Brief | Zweiundzwanzigster Brief | 375
(357-380)

Das erste: »Wenn ich satt geworden bin und ein anderer stürbe vor Hunger, was geht mich das dann an?«

Das zweite: »Arbeite du, ich werde essen.«

Was diesen zwei Worten ihre Dauer verleiht, ist der immerwährende Strom der Zinsen und die Aufgabe der Almosenspende. Der einzige Weg, diese beiden fürchterlichen Krankheiten des gesellschaftlichen Lebens zu heilen, besteht darin, Almosen als ein allgemein gültiges Prinzip einzuführen, also die absolute Notwendigkeit des Almosengebens und das Verbot des Zinsnehmens. Zudem ist Almosen nicht nur für bestimmte Einzelindividuen oder besondere Gesellschaftsformen, sondern für das Lebensglück der gesamten Menschheit ein bedeutender Stützpfeiler, ja für den Fortbestand der Menschheit die wichtigste Säule überhaupt. Denn in der Menschheit gibt es als die beiden Klassen eine Oberschicht und eine Unterschicht. Was die Oberschicht dazu veranlasst, sich der Unterschicht in Güte und Barmherzigkeit zuzuwenden, der Unterschicht aber, der Oberschicht Ehrerbietung und Gehorsam entgegenzubringen, das ist Almosen. Anderenfalls ergießt sich von oben auf die Unterschicht herab Ungerechtigkeit und Unterdrückung; aus der Unterschicht reckt sich den Reichen Hass und Aufruhr entgegen. Diese beiden Schichten der Menschheit liegen in einem ständigen unsichtbaren Zwist miteinander, einem Zustand ratloser Verwirrung. Das führt schließlich dazu, dass sich, wie dies in Russland bereits geschehen ist, (die Menschen) infolge eines Kampfes zwischen Kapital und Arbeit an die Kehle gehen...

Oh ihr Leute des Edelmutes und des guten Gewissens! Und auch ihr Leute der Freigiebigkeit und Güte!

Wenn Wohltaten nicht im Sinne eines Almosens gespendet werden, so entsteht ein dreifacher Schaden. Manchmal erweisen sie sich als nutzlos. Denn wer nicht um Allahs willen gibt, legt (den anderen) unausgesprochen eine Verpflichtung auf. Der bedauernswerte Arme gerät in die Fesseln der Dankbarkeit. So gehst du seiner hochgeschätzten Fürbitte verlustig. Wenn nun auch noch du, der du doch in Wahrheit die Stellung eines Beamten inne hast, der von Gott dem Gerechten dazu beauftragt worden ist Seine Güter an Seine Diener und Anbeter weiterzureichen, dich selbst als Herrn und Eigentümer betrachtest, so verleugnest du in Undankbarkeit Seine Gnadengaben. Wenn du aber im Sinne eines Almosens gibst, so wirst du eine Belohnung erhalten, weil du im Namen Gottes des Gerechten gibst und bringst so deine Dankbarkeit in Anerkennung der Gnadengaben Gottes zum Ausdruck. Wenn dieser bedürftige Mann nun also nicht dazu gezwungen ist, vor dir zu kriechen, so bleibt sein Selbstwertgefühl ungebrochen und seine Fürbitte um deinetwillen ist hochgeschätzt.
----------
LISTE DER AUFGABEN:
1/ Nenne die vier Haltungen, die laut dem Textauszug das Almosen zwischen Oberschicht und Unterschicht bewirkt. Gib zu jeder an, welche Schicht sie welcher entgegenbringt.
2/ Wer im Sinne eines Almosens gibt, erhält laut dem Textauszug eine Belohnung. Womit begründet der Textauszug das?

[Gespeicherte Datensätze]
----------
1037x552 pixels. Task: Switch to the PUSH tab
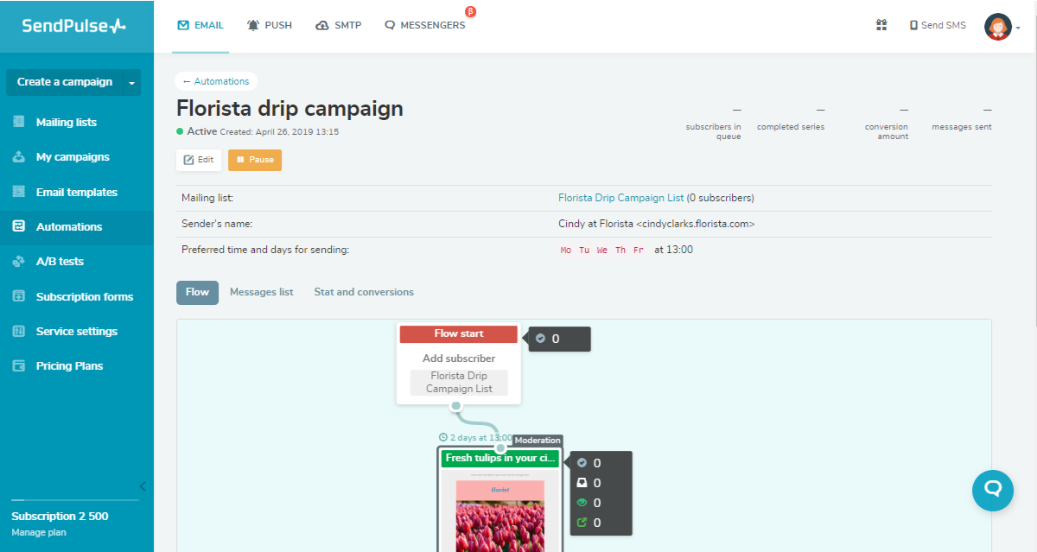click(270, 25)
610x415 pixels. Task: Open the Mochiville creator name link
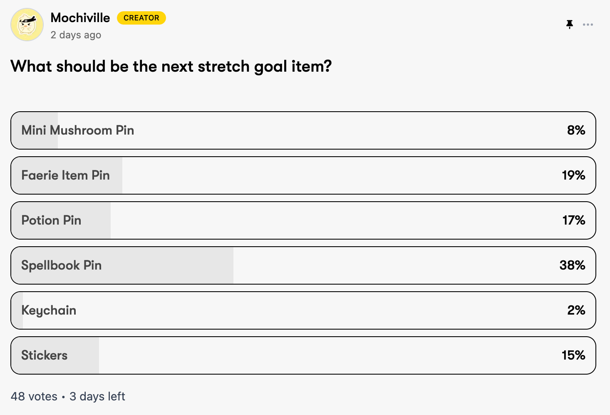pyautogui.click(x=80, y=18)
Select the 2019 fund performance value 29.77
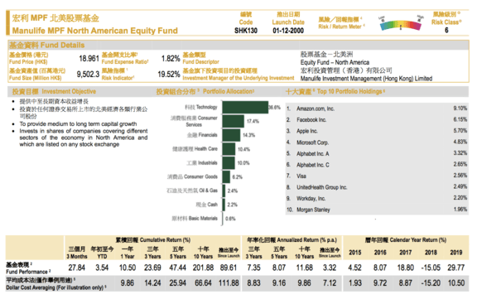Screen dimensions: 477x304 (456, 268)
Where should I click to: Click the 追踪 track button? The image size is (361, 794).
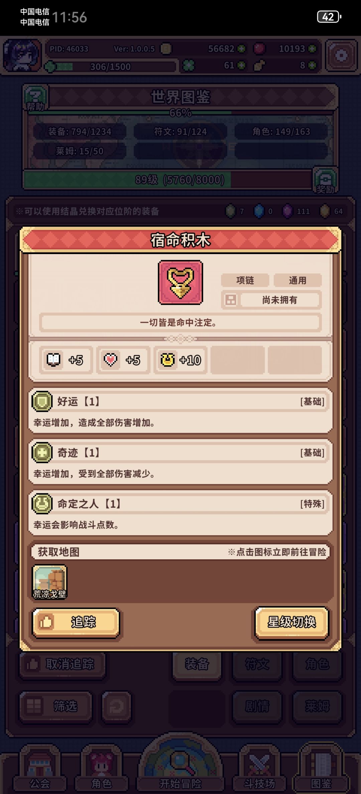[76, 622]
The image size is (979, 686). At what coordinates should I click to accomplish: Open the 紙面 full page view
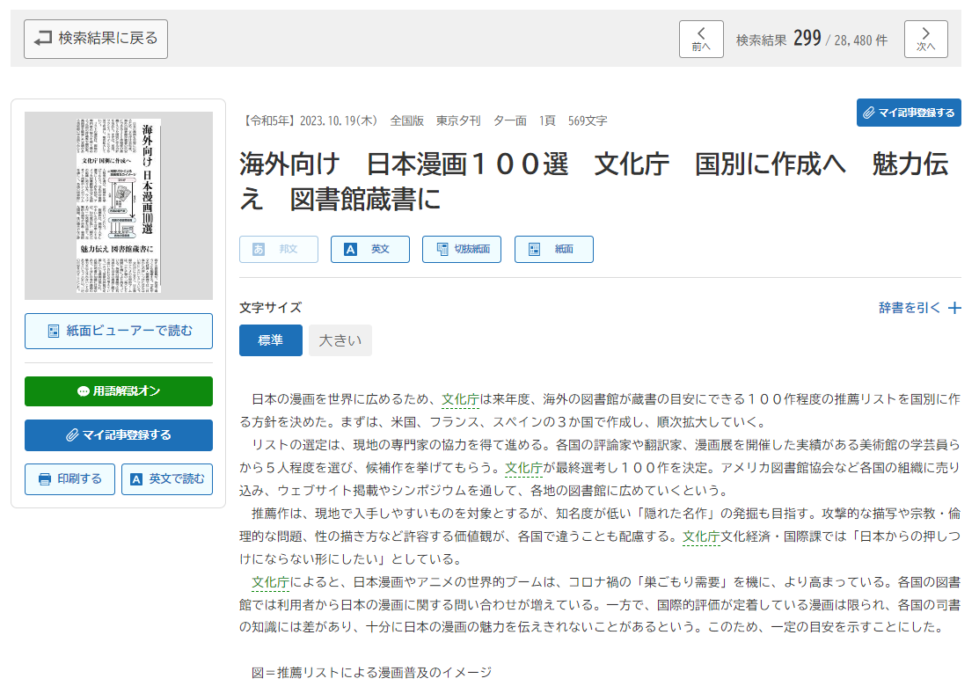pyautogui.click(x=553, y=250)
----------
LÖSUNGEN:
1/
Güte: von der Oberschicht zur Unterschicht
Barmherzigkeit: von der Oberschicht zur Unterschicht
Ehrerbietung: von der Unterschicht zur Oberschicht
Gehorsam: von der Unterschicht zur Oberschicht

2/ Wer so gibt, gibt im Namen Gottes des Gerechten. Damit bringt er seine Dankbarkeit in Anerkennung der Gnadengaben Gottes zum Ausdruck.